* **SET TASKS**:
[1] In the Paul F Taylor interview below, where does most of his NextUp special take place?
[2] Please copy the passage of the Paul F Taylor interview below from "Take Paul F" to "unexpected extra stuff.", word for word.

* **EXTRACT TO READ**:
>> Start

Taylor Made: How Paul F conjured an arresting NextUp special interview
What would you do if someone offered you a full-length comedy special? Panic, obviously, if you aren't a performer, but even those with a big comedic vision sometimes pull the cameras away from the stage.
Take Paul F Taylor's new special on the excellent NextUp platform: it mostly takes place on the pleasingly brick-backed stage at the Kings Head in London's Crouch End, but also features a bunch of unexpected extra stuff.
Pick of the Litter features self-deprecatingly droll cutaways to a behind-the-scenes stalwart of that venue, plus the recognisable TV face of Toby Williams - you'll know him when you see him - playing a policeman who takes an interrogative interest in the aftermath of Taylor's gig. And it's quite an ending.
Those added elements are no surprise, really, if you know Taylor's comedy history. He's made and appeared in numerous acclaimed, sometimes award-winning shorts. There's the How to Live series with Rebecca Shorrocks, Battlecocks with Shorrocks and the aforementioned Toby Williams, and a brilliant sci-fi concept co-created with Williams: Timeholes. More on the latter below.
As for Taylor's onstage style, it's an eclectic mix of proper gags, gleeful flights of fancy and enjoyable awkwardness. But how did he get there? Let's find out.
Was there a particular moment that inspired you to get into comedy?
For years, comedy was a dream for me. I would listen to American albums like Steve Martin's Comedy Is Not Pretty and Steven Wright's I Have A Pony relentlessly, trying to work out why something was funny.
I loved stand-up, but I was a cripplingly shy and anxious guy with a strong instinct to conform. My parents would drill into me that I should get a qualification that you can earn a solid living from. No one I knew did anything even remotely like performing for a living. Comedy just wasn't an option.
Somewhere in my early 20s I was working as an IT consultant and I'd basically been living away from home in a hotel for a year doing a job that made me desperately sad. I despised the tie-obsessed corporate world, and I hated myself in it.
My girlfriend at the time, who I adored, quite rightly broke up with me because I just wasn't happy. I was devastated. However, looking back she did me a huge favour because it kickstarted the process of me shedding this misplaced identity of who I thought I was. Within six months I was travelling around Australia doing open spots.
What did you want to be originally - stand-up, actor, something else?

>> End

* **SUPPLIED MATERIAL**:

>> Start

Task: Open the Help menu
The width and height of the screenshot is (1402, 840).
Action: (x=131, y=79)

>> End
>> Start

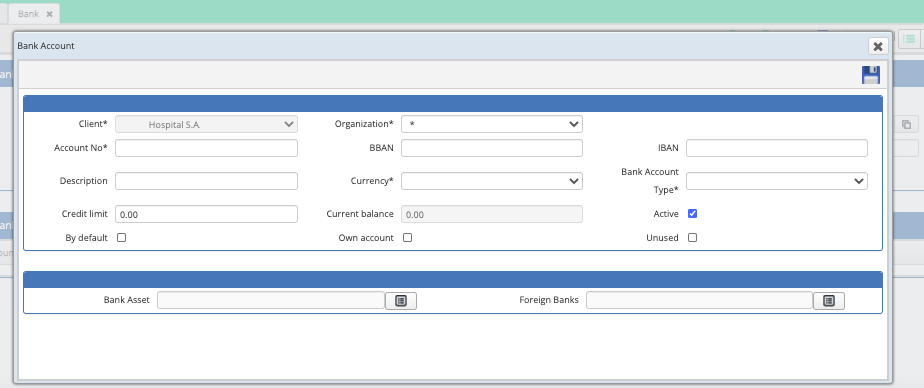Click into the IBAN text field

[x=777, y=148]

>> End

* **ANSWERS GIVEN**:
[1] On the stage at the Kings Head in London's Crouch End.

[2]
Take Paul F Taylor's new special on the excellent NextUp platform: it mostly takes place on the pleasingly brick-backed stage at the Kings Head in London's Crouch End, but also features a bunch of unexpected extra stuff.